Eroğlu'nu okulun tuvaletinde bulan temizlik işçileri, onu "Serkan, çantasının kayışıyla su borusuna asılı bir haldeydi. Üzerinde kırmızı kazağı, pantolonu, spor ayakkabıları ve gözünde gözlüğü vardı. Arka cebinde plastik iki gözlü bir para cüzdanı bulundu. Cüzdanının içinden, PTT telefon kartı, tanıtma ve kredi kartları ile 3 milyon lira para çıktı...’’ demişlerdi.

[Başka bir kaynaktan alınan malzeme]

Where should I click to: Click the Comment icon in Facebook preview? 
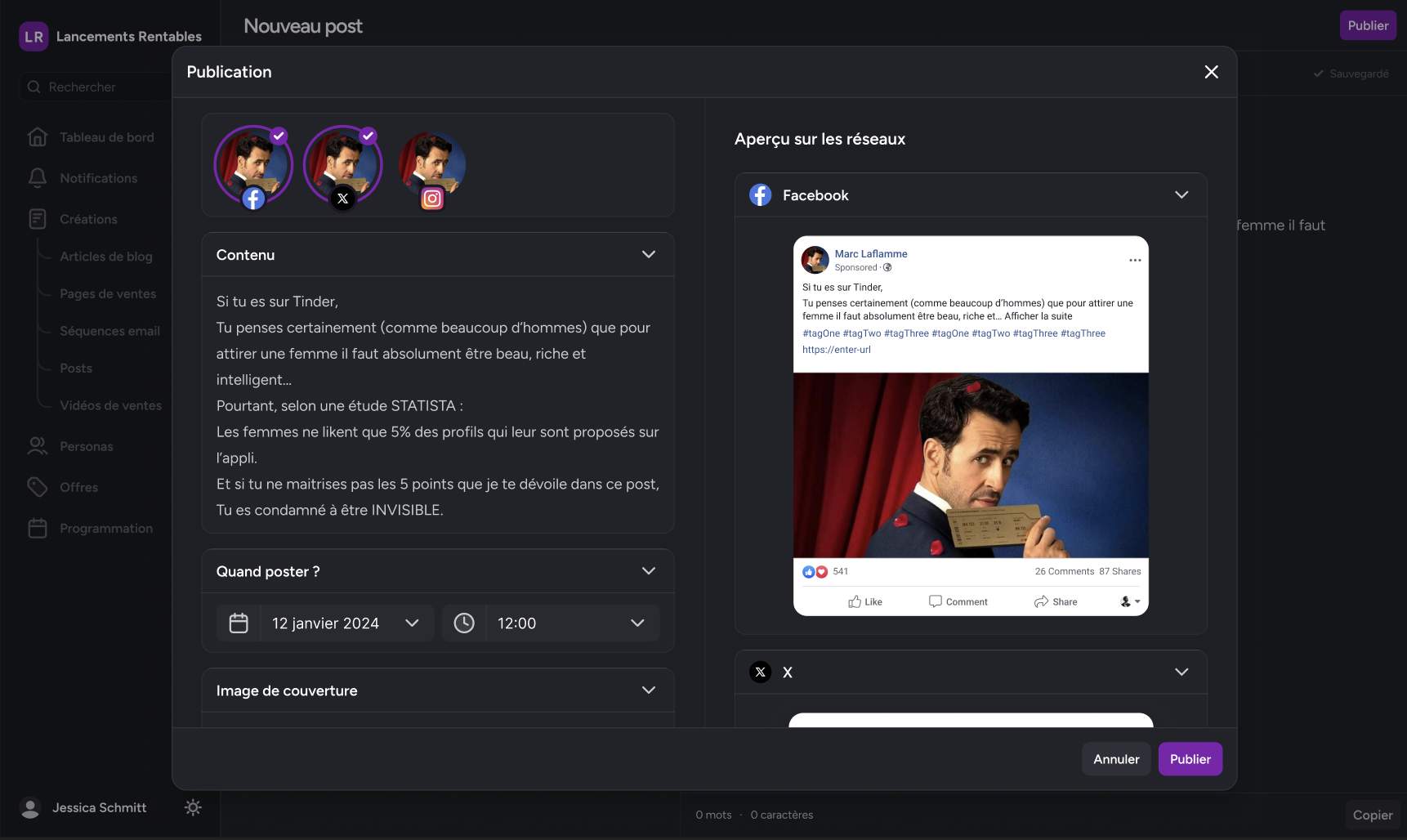click(936, 602)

Dönemin Bornova Cumhuriyet Savcısı İskender Kutluer, cesedi bulan temizlik işçileri Soner Dalak ile Ali Çiçek'i tanık olarak dinledi ancak olay yerinde parmak izi araştırması yaptırmadı.
Olay yerine giden Adli Tabip Uzmanı Dr. Zafer Karadeniz, " Eroğlu'nun asılması sonucu asfiksiden öldüğü anlaşılmıştır" raporunu verdi.

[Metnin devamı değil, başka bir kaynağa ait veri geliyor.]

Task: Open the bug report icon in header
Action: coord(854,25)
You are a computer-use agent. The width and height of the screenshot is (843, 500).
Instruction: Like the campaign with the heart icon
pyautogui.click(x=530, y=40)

Eroğlu'nun doktor olan ablası Aylin Eroğlu, savcıyla görüşerek, kardeşinin intihar ettiğine inanmadığı belirtti ve otopsi istedi.
İstanbul Adli Tıp Kurumu'na gönderilen kan örnekleri incelendi ve Eroğlu’nun kanında, bir insanı baygın tutacak oranda 7,3 miligram kloroform ile etanol bulundu. Böylece Eroğlu'nun bayıltıldıktan sonra asılmış olabileceği ihtimali gündeme geldi. Rapor dava dosyasına girdi. Ancak soruşturmanın seyrini değiştirmeye yetmedi.
Eroğlu, okulun tuvaletinde asılı bulunmadan 20 gün önce İzmir Cumhuriyet Savcılığı ile İnsan Hakları Derneği (İHD) İzmir Şubesi'ne şikayette bulunmuştu. Şikayet dilekçesinde, 27 Kasım günü Karşıyaka'da sivil polisler tarafından kaçırıldığını yazmıştı.
Eroğlu'nun ölümünün "intihar" olmadığına inanan ve aydınlatılmasını isteyen demokratik kurumların, akademisyenlerin ve arkadaşlarının mücadelesi adli mercilerde sonuçsuz kaldı. (EZÖ/TK)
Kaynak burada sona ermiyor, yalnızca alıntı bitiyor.